Canada is in the grips of a health emergency. Nearly 4,000 people died of drug overdoses last year, many of them succumbing to drugs laced with deadly fentanyl. More than 300 people died of overdose in Toronto alone.
The city got a vivid reminder of the crisis when police warned this week that seven people had died over the course of 12 days in just one police district, 14 Division. As a police spokesman noted, it would be alarming to see seven deaths in 12 days across the whole city. This was in just one corner of town, the downtown west end.
Such a situation calls for swift, determined action. So what does the Doug Ford government do? It puts a freeze on opening overdose-prevention sites, one of the most promising life-saving strategies we have. Health Minister Christine Elliott says the provincial government will hold off on opening sites in St. Catharines, Thunder Bay and Toronto while it conducts a review to determine if they “have merit.” The Toronto site was to open in Parkdale, in the overdose-stricken west end.
The government’s decision flies in the face of all the available evidence about overdose prevention. A broad consensus has developed among health and medical officials that providing users with a safe place to use drugs is an effective way to save lives. Use poisoned drugs in a washroom, an alley, a car or an apartment and you may die before help can come. Use under supervision and rescue is at hand if things go wrong. Those who operate these sites say they are saving lives every day.
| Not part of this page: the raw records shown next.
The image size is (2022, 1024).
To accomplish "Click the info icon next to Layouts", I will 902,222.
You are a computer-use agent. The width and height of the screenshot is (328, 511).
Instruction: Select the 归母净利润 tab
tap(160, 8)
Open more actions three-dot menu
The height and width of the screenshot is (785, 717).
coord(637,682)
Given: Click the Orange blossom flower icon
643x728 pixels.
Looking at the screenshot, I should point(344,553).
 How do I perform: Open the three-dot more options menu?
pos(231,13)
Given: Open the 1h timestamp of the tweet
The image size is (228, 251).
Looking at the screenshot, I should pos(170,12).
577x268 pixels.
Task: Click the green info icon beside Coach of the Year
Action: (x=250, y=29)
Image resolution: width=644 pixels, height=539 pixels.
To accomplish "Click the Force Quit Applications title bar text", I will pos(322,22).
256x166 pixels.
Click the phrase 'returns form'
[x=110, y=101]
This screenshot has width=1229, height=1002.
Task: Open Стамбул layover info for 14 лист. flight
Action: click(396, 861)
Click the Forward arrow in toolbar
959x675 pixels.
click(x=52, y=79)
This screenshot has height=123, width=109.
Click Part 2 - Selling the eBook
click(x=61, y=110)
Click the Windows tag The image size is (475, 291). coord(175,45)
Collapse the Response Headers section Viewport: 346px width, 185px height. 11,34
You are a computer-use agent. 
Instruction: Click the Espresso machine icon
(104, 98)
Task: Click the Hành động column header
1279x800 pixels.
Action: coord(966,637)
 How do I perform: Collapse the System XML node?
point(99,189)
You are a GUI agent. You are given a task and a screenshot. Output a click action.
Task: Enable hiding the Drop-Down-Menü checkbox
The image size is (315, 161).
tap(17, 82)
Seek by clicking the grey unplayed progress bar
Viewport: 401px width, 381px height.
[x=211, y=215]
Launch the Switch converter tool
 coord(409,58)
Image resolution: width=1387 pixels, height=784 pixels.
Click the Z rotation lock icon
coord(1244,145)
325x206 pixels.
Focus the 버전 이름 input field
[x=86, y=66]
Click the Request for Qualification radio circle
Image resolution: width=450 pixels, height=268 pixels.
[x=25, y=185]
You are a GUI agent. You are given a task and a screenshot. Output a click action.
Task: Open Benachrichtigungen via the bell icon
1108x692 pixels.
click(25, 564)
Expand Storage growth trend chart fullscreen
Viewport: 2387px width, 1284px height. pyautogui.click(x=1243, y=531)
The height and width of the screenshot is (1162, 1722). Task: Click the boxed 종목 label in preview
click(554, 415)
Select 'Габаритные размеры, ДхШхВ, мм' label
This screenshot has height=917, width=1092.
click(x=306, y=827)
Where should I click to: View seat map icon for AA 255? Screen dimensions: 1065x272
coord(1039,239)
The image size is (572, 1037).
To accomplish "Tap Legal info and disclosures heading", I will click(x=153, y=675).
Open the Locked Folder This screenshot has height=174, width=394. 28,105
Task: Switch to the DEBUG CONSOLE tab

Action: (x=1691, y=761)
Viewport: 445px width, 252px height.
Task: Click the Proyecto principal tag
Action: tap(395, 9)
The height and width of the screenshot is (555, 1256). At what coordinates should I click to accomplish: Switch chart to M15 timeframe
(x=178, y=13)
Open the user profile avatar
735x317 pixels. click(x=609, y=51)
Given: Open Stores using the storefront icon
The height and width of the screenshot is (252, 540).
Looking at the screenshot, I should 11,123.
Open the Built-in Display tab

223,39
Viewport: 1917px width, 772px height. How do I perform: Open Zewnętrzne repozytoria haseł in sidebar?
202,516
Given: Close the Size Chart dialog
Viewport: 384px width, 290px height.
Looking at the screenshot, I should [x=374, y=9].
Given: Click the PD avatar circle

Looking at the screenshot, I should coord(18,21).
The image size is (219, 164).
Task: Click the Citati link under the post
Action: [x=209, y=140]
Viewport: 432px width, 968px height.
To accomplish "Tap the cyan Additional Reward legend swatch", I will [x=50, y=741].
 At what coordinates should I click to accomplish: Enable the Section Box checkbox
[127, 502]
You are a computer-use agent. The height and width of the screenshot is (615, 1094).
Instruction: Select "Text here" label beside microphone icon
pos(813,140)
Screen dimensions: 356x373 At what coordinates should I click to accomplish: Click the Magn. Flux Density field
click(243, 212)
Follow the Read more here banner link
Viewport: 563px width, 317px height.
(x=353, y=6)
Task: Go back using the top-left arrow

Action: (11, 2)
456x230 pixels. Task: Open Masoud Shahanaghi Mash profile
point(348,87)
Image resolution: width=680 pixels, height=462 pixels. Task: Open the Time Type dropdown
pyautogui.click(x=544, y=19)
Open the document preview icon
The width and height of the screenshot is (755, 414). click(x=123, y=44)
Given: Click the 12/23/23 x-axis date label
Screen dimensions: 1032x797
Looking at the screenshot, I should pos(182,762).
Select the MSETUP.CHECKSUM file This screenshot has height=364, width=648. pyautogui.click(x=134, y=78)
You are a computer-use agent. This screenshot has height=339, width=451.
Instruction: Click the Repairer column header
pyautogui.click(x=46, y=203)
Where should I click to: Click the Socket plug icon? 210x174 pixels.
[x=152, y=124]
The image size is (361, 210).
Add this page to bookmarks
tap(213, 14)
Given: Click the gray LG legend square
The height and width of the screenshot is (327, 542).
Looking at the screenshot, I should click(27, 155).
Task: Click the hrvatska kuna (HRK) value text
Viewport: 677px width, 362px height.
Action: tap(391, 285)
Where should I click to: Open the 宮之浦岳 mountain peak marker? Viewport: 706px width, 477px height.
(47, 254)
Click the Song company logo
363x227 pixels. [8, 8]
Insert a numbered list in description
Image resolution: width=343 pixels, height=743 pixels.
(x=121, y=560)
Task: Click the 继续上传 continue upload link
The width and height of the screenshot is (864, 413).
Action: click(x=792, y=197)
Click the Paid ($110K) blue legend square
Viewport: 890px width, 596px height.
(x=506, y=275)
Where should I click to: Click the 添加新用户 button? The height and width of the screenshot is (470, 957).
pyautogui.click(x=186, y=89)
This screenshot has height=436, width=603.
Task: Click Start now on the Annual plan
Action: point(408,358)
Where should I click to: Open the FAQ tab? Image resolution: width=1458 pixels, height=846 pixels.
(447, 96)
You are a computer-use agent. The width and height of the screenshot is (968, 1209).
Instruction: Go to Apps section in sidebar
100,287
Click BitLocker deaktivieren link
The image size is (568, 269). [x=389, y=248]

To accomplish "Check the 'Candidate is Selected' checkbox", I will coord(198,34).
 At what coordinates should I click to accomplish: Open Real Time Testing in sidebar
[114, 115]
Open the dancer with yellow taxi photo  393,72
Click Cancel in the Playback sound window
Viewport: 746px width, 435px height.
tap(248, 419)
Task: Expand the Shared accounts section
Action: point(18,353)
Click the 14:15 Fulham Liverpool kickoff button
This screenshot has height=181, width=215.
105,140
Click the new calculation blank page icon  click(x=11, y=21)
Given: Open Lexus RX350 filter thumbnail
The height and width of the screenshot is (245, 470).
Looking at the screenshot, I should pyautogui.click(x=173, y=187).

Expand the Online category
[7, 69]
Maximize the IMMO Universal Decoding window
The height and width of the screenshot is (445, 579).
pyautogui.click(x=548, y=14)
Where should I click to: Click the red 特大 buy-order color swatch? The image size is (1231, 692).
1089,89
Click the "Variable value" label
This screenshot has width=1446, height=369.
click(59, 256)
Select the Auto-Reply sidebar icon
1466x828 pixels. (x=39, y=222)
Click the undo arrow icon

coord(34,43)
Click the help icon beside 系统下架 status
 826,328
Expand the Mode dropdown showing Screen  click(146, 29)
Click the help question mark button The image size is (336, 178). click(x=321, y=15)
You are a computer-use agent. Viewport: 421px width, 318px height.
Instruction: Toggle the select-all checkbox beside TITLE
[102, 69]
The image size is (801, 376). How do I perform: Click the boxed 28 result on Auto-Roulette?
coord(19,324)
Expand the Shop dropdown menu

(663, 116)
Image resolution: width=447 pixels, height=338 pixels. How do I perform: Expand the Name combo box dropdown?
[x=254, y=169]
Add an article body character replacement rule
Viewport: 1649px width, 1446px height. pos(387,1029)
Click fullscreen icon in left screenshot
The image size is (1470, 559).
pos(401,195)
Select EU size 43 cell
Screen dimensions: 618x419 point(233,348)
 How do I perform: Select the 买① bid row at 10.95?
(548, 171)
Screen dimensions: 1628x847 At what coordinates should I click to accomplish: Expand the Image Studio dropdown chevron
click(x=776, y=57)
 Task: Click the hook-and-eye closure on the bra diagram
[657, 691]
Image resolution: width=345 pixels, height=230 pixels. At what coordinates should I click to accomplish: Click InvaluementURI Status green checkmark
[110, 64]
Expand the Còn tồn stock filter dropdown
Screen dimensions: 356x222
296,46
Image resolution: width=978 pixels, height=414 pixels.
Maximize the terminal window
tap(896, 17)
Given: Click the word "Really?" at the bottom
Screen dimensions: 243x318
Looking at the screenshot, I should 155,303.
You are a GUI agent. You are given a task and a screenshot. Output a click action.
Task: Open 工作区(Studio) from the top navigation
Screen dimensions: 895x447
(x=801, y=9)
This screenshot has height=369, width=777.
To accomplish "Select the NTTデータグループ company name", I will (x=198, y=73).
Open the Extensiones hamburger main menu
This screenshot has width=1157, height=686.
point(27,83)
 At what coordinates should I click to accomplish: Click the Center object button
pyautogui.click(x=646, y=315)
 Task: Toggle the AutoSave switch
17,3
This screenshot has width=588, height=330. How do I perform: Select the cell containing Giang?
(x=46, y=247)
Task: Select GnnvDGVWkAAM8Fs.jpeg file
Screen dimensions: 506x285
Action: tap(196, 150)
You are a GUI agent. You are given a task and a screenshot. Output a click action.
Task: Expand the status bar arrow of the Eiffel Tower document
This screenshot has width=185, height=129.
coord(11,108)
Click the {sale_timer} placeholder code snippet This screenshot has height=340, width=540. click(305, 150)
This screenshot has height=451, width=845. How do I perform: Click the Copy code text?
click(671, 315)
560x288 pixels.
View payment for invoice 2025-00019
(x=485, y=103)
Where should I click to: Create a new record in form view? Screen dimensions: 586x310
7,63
Why on earth would Mr. Ford want to stand in their way? The Progressive Conservative Leader said during this spring’s election campaign that he was “dead against” supervised drug-use sites. Stephen Harper leaned the same way when he was prime minister and opposed the expansion of supervised sites. So did Mr. Ford’s late brother Rob when he was running to be mayor of Toronto and criticized a downtown shelter for giving small amounts of wine and tobacco to homeless men.
The worry seems to be that supervised sites facilitate, condone or even encourage drug use. That is not what they are about at all. Those who run them are not saying: Go ahead, use all you want, we approve wholeheartedly. They are saying: If you must use, use safely. We will provide a clean, secure place. We will give you clean needles so you won’t get a disease from injecting. We will have naloxone on hand to reverse your overdose and prevent your sudden death if you take bad drugs. We may even give you a drug-testing kit so you can avoid taking bad drugs in the first place.
These are not meant to be reformatories. Those who run the sites don’t lecture users on the error of their ways. That would probably just drive them away. The aim is to be as welcoming and as helpful as possible to visitors, many of them damaged and struggling. Contact can sometimes be a step toward recovery. If clients are open to it, the sites can steer them to programs that may help them kick the habit, get treatment with a less harmful substitute drug, find housing or deal with mental-health issues.
As long ago as 2011, the Supreme Court of Canada ruled against the Harper government and said the pioneering Vancouver supervised injection outfit Insite could stay open. “Insite saves lives. Its benefits have been proven,” wrote the chief justice at the time, Beverley McLachlin.
That was before fentanyl. It was before the drug-poisoning crisis that is filling emergency departments and morgues across the country. The case for supervised sites is even stronger now, in the midst of an epidemic that leaves seven dead in 12 days in just one part of Toronto.
Ms. Elliott says she only wants to make sure public money is being spent wisely, lives are really being saved and the supervised sites are helping drug users get into rehab. If that is really the intent, fair enough. Every new government deserves to review what the previous one was doing. But let the review be swift and let it rely on facts, not prejudice. Lives depend on it.